Convert the records into a numbered list, starting with the line that contains "Identify the click" and going on through the line that contains "Mensenrechten in de kerk, België (1068, 1423)", with blank lines left out. Include only those lines, and leave the pictures out of your answer.

• [Materials provided]
--*--

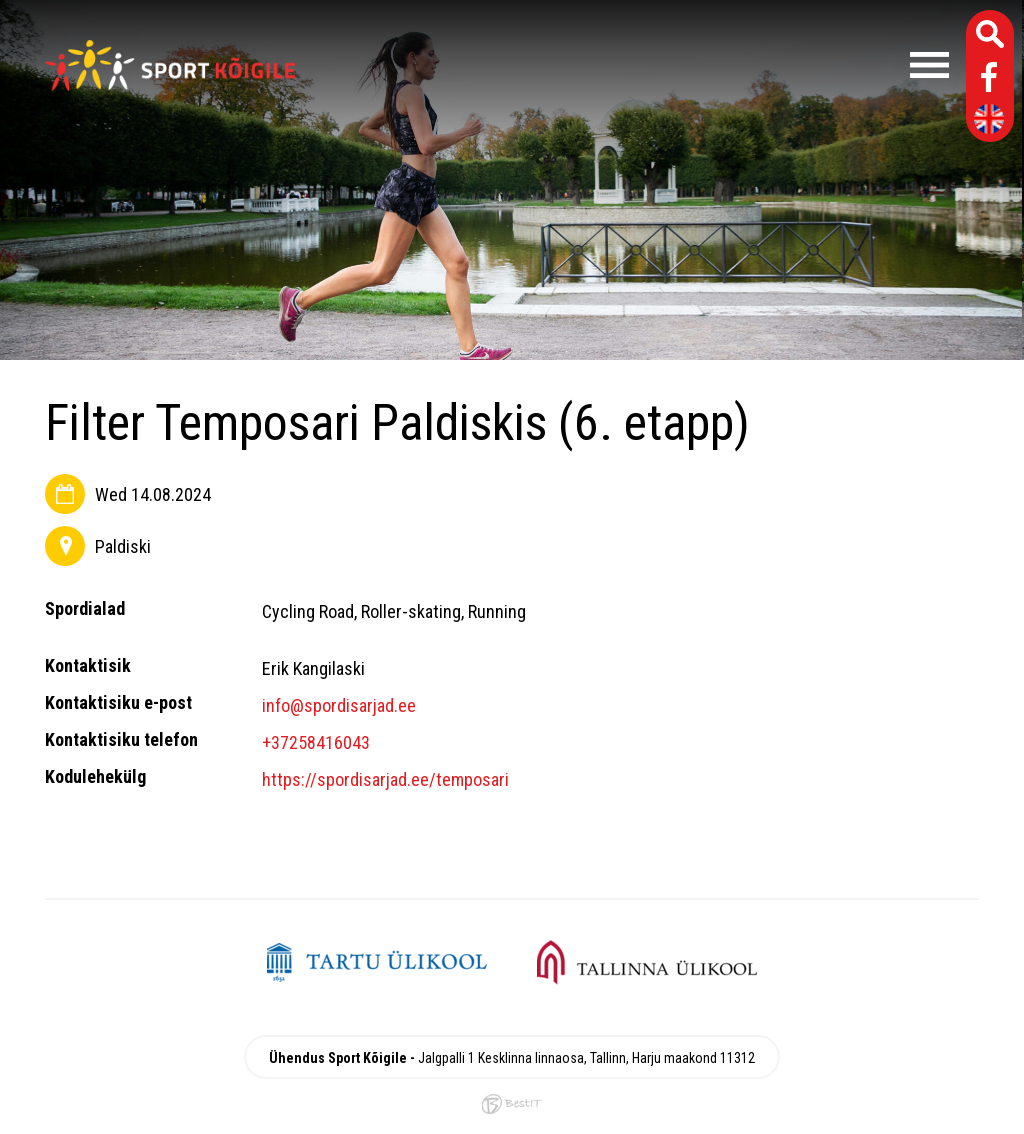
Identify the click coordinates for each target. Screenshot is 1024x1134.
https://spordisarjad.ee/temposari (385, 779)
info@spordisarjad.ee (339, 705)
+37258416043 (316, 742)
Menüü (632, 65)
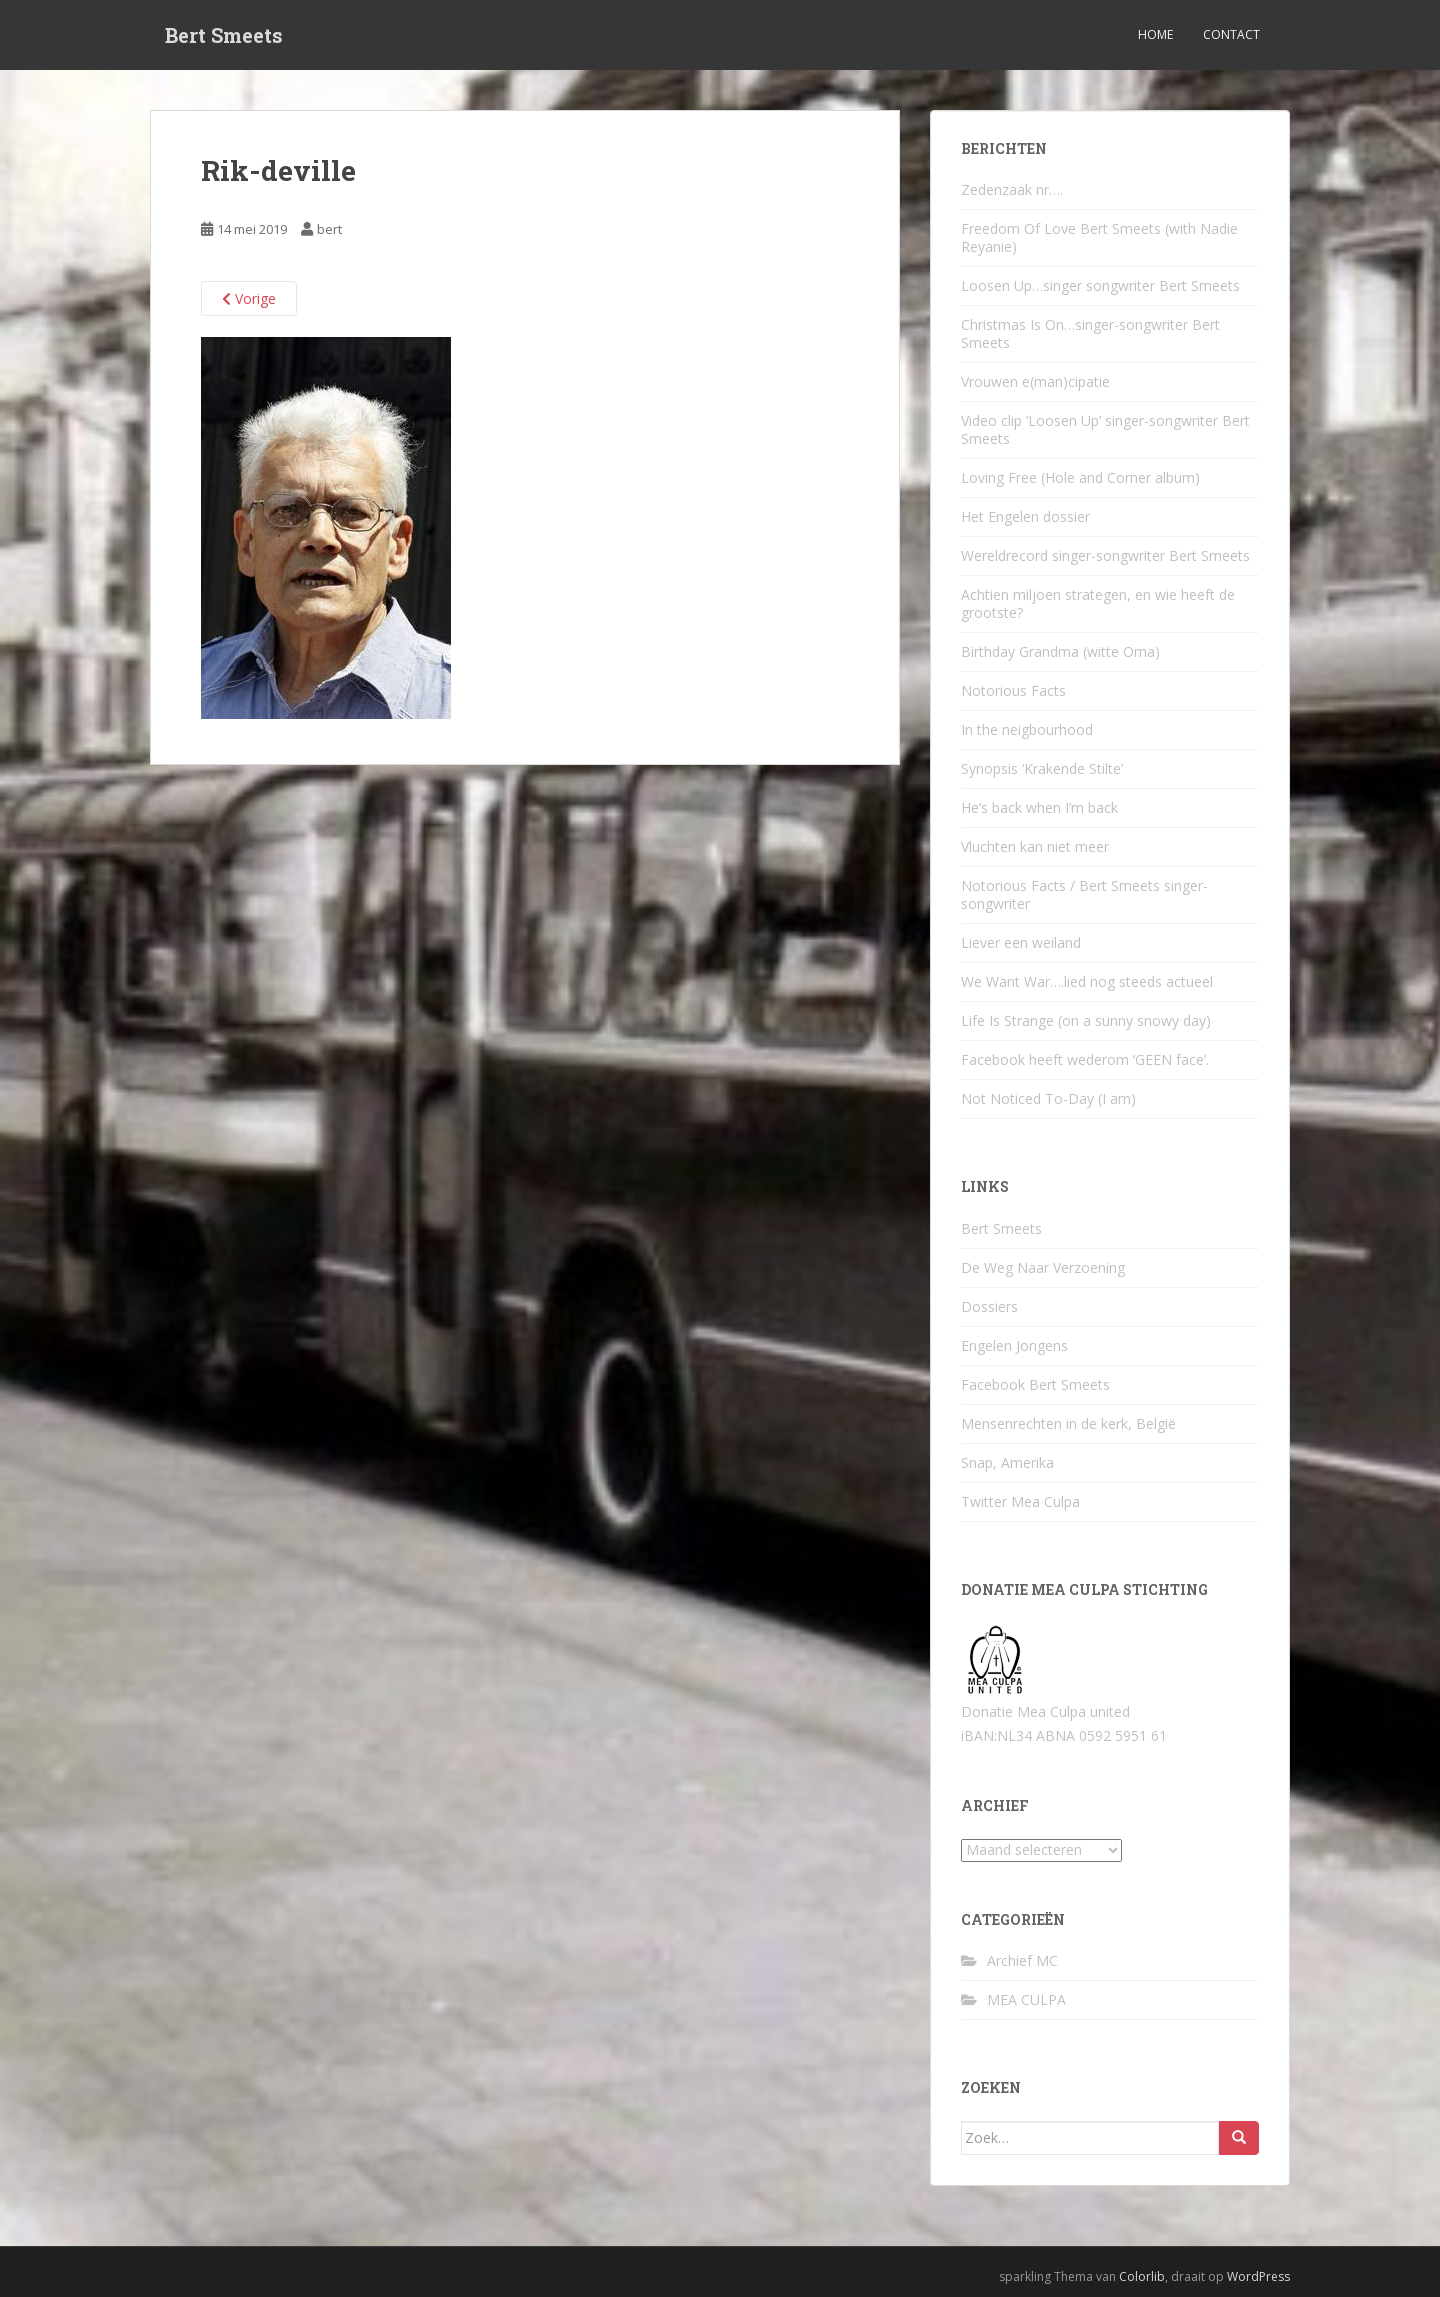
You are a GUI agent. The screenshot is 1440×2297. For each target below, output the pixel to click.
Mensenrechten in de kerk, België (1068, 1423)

--*--

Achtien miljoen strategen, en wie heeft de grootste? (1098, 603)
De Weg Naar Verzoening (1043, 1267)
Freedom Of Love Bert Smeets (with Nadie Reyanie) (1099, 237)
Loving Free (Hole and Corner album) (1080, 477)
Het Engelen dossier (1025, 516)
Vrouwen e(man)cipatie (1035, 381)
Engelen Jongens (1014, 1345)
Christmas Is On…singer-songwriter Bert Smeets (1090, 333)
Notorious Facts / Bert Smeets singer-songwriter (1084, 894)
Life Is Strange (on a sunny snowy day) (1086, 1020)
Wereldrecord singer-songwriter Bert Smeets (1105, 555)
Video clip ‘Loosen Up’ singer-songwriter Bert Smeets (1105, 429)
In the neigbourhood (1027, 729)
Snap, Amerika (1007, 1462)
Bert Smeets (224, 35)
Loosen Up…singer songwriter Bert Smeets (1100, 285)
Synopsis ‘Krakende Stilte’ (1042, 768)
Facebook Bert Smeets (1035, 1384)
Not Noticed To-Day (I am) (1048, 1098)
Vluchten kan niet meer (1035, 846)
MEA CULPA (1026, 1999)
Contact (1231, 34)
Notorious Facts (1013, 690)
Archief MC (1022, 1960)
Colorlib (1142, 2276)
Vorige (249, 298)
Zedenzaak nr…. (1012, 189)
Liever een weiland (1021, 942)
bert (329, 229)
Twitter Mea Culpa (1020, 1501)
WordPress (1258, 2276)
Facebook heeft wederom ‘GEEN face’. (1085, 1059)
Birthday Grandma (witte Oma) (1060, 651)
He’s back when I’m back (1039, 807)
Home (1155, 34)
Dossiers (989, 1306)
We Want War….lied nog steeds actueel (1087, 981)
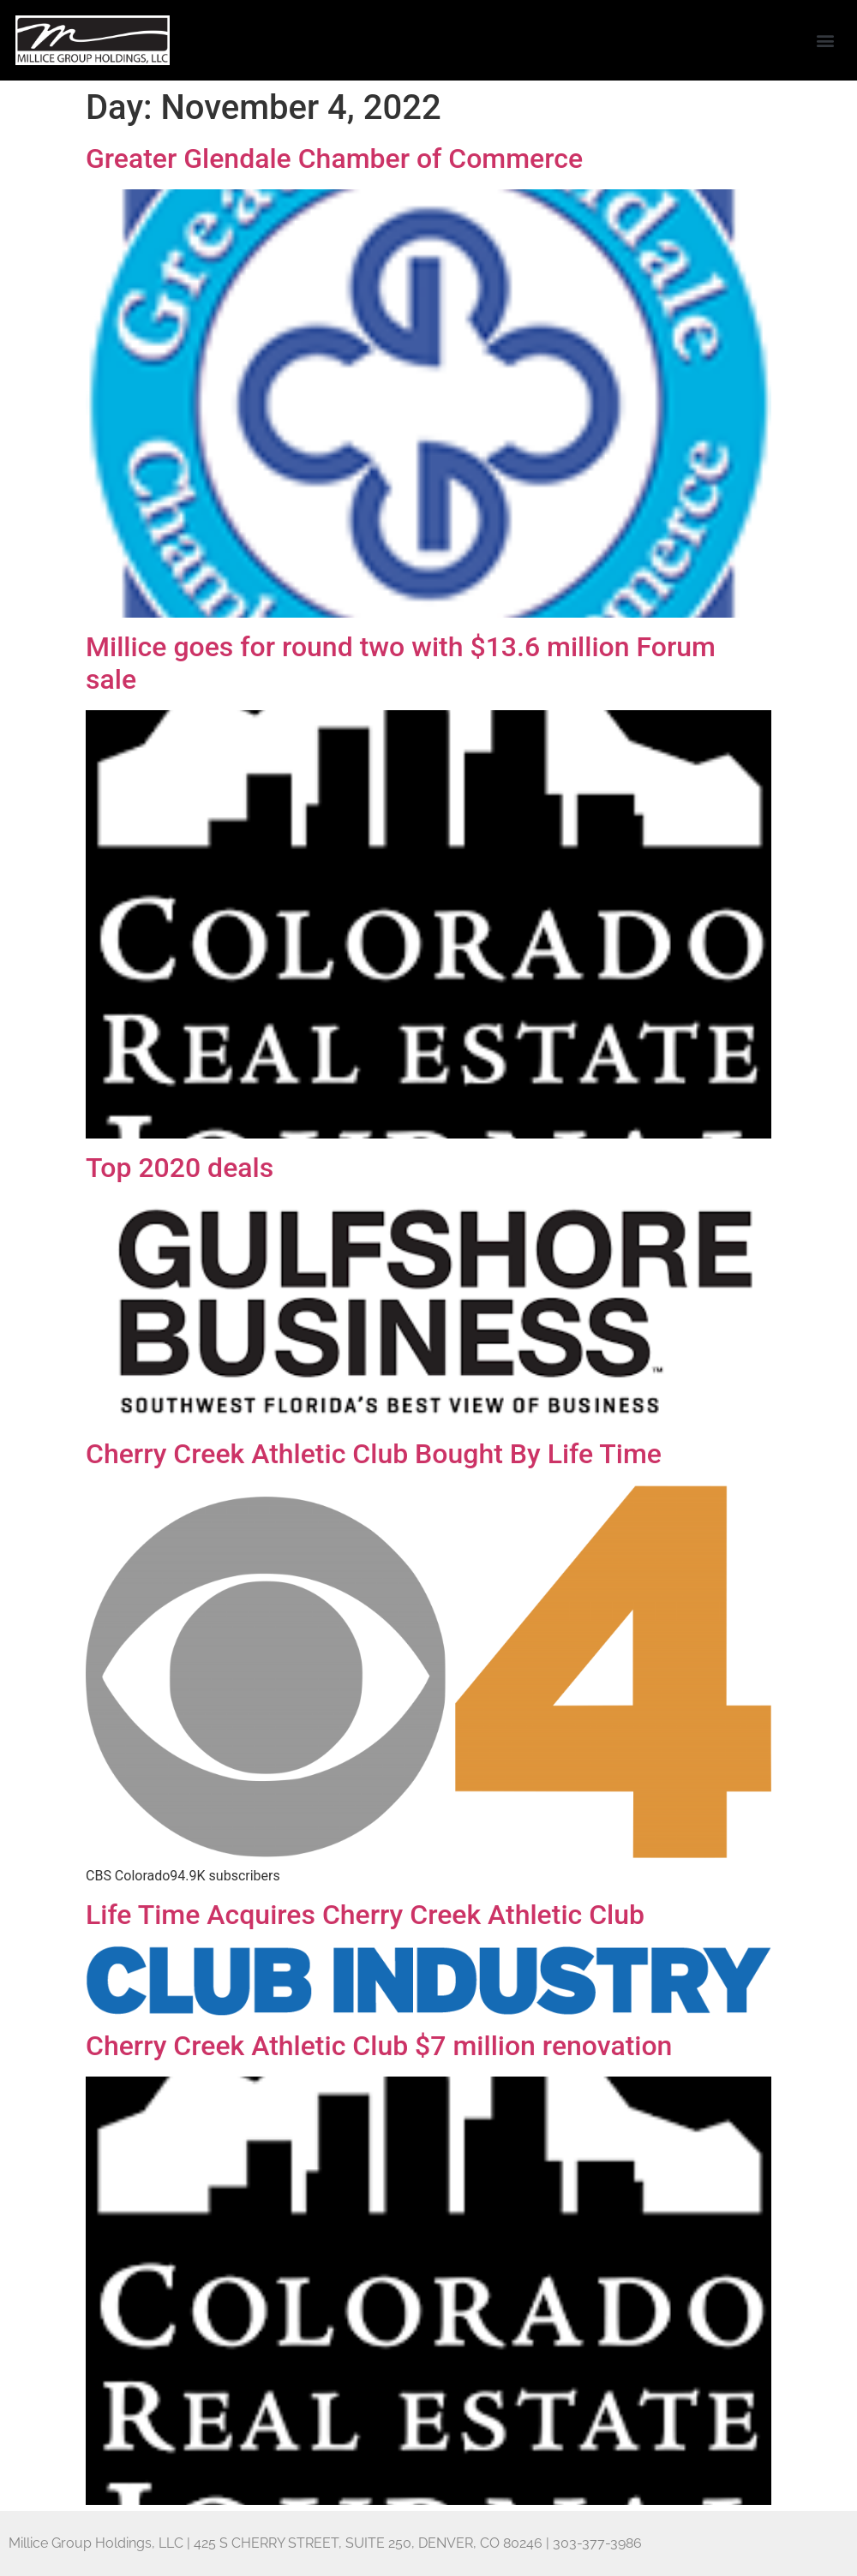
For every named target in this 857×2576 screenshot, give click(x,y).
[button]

--*--

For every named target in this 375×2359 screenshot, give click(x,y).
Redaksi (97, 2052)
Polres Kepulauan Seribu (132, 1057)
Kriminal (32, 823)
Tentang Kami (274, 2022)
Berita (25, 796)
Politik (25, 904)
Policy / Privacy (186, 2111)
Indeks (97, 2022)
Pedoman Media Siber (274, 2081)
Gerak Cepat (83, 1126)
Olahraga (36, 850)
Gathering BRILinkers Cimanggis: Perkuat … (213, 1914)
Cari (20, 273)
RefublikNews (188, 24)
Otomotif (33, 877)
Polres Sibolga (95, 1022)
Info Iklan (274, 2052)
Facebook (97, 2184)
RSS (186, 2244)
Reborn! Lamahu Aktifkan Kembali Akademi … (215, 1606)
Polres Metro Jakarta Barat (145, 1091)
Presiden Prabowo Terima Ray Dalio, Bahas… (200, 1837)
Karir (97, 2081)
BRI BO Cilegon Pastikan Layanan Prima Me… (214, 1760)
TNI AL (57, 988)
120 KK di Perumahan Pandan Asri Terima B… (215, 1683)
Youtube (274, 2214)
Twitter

--*--

• [Exercise answer]
1. Identify the click coordinates for each target. Screenshot is 1024x1134.
2. https://spordisarjad.ee/temposari (385, 779)
3. info@spordisarjad.ee (339, 705)
4. +37258416043 (316, 742)
5. Menüü (632, 65)
6. You are a GUI agent. The screenshot is 1440×2297. For each target below, output the pixel to click.
7. Mensenrechten in de kerk, België (1068, 1423)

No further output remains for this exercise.